今日も学校へいくのは面倒だと思ったが、お腹が空いたと立ち上がる。
部屋が二階にあるため階段を降り、たどたどしい足でリビングへ行く。
キッチンでは母親がフライパンを振っているからであろうか、油の臭いが充満している。
「おはよう、こうた!今日はちゃんと学校へいくのよ。」
起きるのが遅かったからであろうか。
母はいつもよりもすこしきつい言い方だった。
「母さん、なんで学校なんか行かないといけないの?勉強なんかできなくても生きていけるよ。」
寝起きでイライラしながらもいつものリビングに入ってすぐのところに座る。
「それは大人になったら分かるのよ。大人になってあのときあーだったらとかいっても遅いのよ。」
「でも…」
「でもじゃないの。後悔先に立たず。ご飯食べて着替えて歯磨いたら学校へ行きなさい!」
「はーい」
これ以上ないくらいに気持ちのない返事であった。
(学校にいってもなにもできないのに…行きたくないなぁ…)
学校についた。
門の前で立ち止まる。
すこしいったら玄関があり、教員たちが生徒に挨拶をしている。
非常に憂鬱である。
憂鬱である原因は、例えば挨拶がしたくないであったり、友達がいない、授業がつまらない、などという理由ではない。
そして、決していじめなどでもない。
学校に行きたくない理由は、シンプルだ。
なにもできないのである。
勉強も運動も、友達もいないからである。
逆に学校へ行くことが不思議なくらいなにも学校でしていない。
(引き返してコンビニで立ち読みでもしようかなぁ…)
悩んでいると学校の玄関の前で挨拶をしている一人の大人が走ってやって来た。
「よう!こうた!おはよう!今日も元気ないな!!」
バカみたいに大きな声で挨拶をしてくるのは保健室の先生である加藤理沙かとうりさである。
「お、おはようございます…」
そういうと玄関へと歩きだした。
(今日も先生かわいいな…)
学校へ行く唯一にして最大の理由である。
「こうた!今日も来るか?」
もちろん、行くに決まっている。
授業なんて受けてもなにも分からないし、お昼ご飯なんてもっと地獄だ。
トイレで食べる人もいるという話を聞くことがあるがそれはごめんだ。
一人で黙々とご飯を食べるのに保健室はうってつけの場所である。
本音は先生を見られるからなのであるが。
「はい」
玄関へいきしゃがみこんで靴を履き替える。
加藤先生がまた走り寄って自分の目の前まで来て、目線の高さをこうたと合わせた。
「いい忘れてた!今日、私、昼いないから‼保健室だけあけておくから!」
目を見開いた。
これ以上ひらいたら目玉が飛び出るほど見開いた。
それは先生がお昼にいないからではない。
もちろん、それはショックであるのだが…しかし、今自分の目の前にあるものによってそんな感情はないに等しいものになっている。

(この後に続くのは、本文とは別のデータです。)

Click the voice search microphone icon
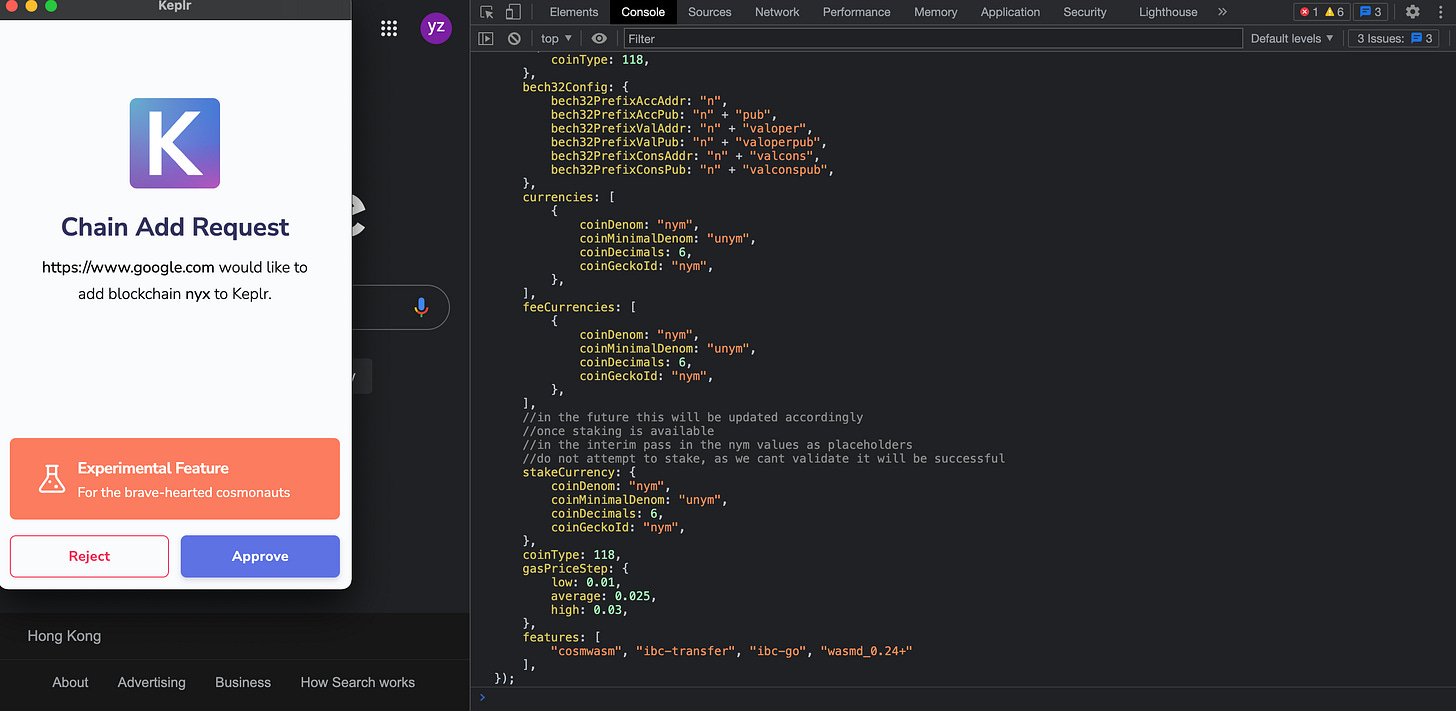1456x711 pixels. click(x=421, y=307)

目の前にはこの世のものとは思えないほど谷間がおおきく自分を飲み込もうとしている。
そう感じさせるほどであった。
唾をごくりとのみこむと落ち着いて静かに言った。
「わかりました。」
靴を履き教室へ向かう。
三年生であるために教室は三階である。階段の前で少し立ち止まる。
(めんどくさいなぁ、どうして三年生が一番下の階じゃないんだよ…)
一瞬そう思ったが他の生徒に変な目で見られている気がして下を向き、誰もいない階段を駆け上がった。

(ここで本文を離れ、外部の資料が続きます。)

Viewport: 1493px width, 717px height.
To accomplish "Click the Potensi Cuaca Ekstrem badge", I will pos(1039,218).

しかし、体力は一階から二階へ駆け上がるまでも持たない。
(このまま大人になって大丈夫なのかな…メタボとか…成人病とかになりそう…)
息を切らしながらゆっくりと歩いて階段を上る。
他の生徒は邪魔だとばかりに追い抜いて階段を駆け上がる。
ただ階段を上っているだけであるのに息が切れる。
(あれ…おかしいな…僕まだ若いのに……大人になる前に死ぬんじゃないのか。まぁ死んでもいっか。)
此の世に未練というものはあまりなかった。
若くあまり経験もないが、この先楽しいことはあまりないように思えた。
もちろん、世の中には楽しいことがあふれてはいるが、何もできない自分には縁のない話だと高校生ながら感じていた。
三階の教室の前につくころには息は完全に切れており、走破したマラソン選手のようにうなだれていた。
しかしそこに倒れ込むわけにはいかないため、寝起きの時のようにトボトボと歩く。
教室での自分の席は廊下から一番遠くの窓側、しかも一番後ろの席である。
この席は皆が関わらないようにしているのではないのかと思わせるほど、教室で誰とも関わることもない。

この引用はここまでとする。